You can iterate over the batch. The problem is that we now have this implementation for Iterate:

        Status WriteBatch::Iterate(Handler* handler) const {

          Slice input(rep_);

          if (input.size() < kHeader) {

            return Status::Corruption("malformed WriteBatch (too small)");

          }

         

          input.remove_prefix(kHeader);

          Slice key, value;

          int found = 0;

         while (!input.empty()) {

           found++;

           char tag = input[0];

           input.remove_prefix(1);

           switch (tag) {

             case kTypeValue:

               if (GetLengthPrefixedSlice(&input, &key) &&

                   GetLengthPrefixedSlice(&input, &value)) {

                 handler->Put(key, value);

               } else {

                 return Status::Corruption("bad WriteBatch Put");

               }

               break;

             case kTypeDeletion:

               if (GetLengthPrefixedSlice(&input, &key)) {

                 handler->Delete(key);

               } else {

                 return Status::Corruption("bad WriteBatch Delete");

               }

               break;

             default:

               return Status::Corruption("unknown WriteBatch tag");

           }

         }

         if (found != WriteBatchInternal::Count(this)) {

           return Status::Corruption("WriteBatch has wrong count");

         } else {

           return Status::OK();

         }

       }

So we write it directly to a buffer, then read from that buffer. The interesting bit is that the actual writing to leveldb itself is done in a similar way, see:

    class MemTableInserter : public WriteBatch::Handler {

     public:

      SequenceNumber sequence_;

      MemTable* mem_;

     

      virtual void Put(const Slice& key, const Slice& value) {

        mem_->Add(sequence_, kTypeValue, key, value);

        sequence_++;

      }

     virtual void Delete(const Slice& key) {

       mem_->Add(sequence_, kTypeDeletion, key, Slice());

       sequence_++;

     }

   };

    

   Status WriteBatchInternal::InsertInto(const WriteBatch* b,

                                         MemTable* memtable) {

     MemTableInserter inserter;

     inserter.sequence_ = WriteBatchInternal::Sequence(b);

     inserter.mem_ = memtable;

     return b->Iterate(&inserter);

   }

As I can figure it so far, we have the following steps:

  • WriteBatch.Put / WriteBatch.Delete gets called, and the values we were sent are copied into our buffer.
  • We actually save the WriteBatch, at which point we unpack the values out of the buffer and into the memtable.

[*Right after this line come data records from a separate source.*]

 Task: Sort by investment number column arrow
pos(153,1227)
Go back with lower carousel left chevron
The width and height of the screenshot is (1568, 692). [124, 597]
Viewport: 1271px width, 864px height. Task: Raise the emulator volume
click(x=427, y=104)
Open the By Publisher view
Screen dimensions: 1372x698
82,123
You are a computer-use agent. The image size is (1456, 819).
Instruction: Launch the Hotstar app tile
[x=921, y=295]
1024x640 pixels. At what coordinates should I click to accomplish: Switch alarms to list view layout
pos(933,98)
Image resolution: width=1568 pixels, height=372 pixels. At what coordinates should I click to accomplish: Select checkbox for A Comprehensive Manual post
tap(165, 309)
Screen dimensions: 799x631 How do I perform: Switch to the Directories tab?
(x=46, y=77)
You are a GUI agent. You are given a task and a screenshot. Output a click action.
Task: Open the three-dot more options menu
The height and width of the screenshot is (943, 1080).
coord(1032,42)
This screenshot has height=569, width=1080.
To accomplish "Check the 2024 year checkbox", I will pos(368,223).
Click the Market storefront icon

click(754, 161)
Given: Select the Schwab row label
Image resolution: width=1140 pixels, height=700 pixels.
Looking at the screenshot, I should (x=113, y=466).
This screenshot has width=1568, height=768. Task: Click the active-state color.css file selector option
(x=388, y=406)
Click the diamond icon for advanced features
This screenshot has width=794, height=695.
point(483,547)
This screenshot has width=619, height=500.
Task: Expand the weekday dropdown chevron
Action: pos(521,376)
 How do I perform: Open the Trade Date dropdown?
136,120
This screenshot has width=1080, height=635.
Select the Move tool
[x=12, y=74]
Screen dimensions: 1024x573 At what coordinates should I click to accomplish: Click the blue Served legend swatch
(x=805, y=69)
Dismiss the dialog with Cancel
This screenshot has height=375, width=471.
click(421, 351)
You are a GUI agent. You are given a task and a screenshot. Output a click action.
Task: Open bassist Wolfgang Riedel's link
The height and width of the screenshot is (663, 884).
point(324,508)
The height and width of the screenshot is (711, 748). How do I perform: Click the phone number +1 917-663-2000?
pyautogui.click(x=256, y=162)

It took me a while to figure it out, but I think that I finally got it. The reason this is the case is that leveldb is a C++ application. As such, memory management is something that it needs to worry about explicitly.

In particular, you can’t just rely on the memory you were passed to be held, the user may release that memory after they called to Put. This means, in turn, that you must copy the memory to memory that leveldb allocated, so leveldn can manage its own lifetime. This is a foreign concept to me because it is such a strange thing to do in the .NET land, where memory cannot just disappear underneath you.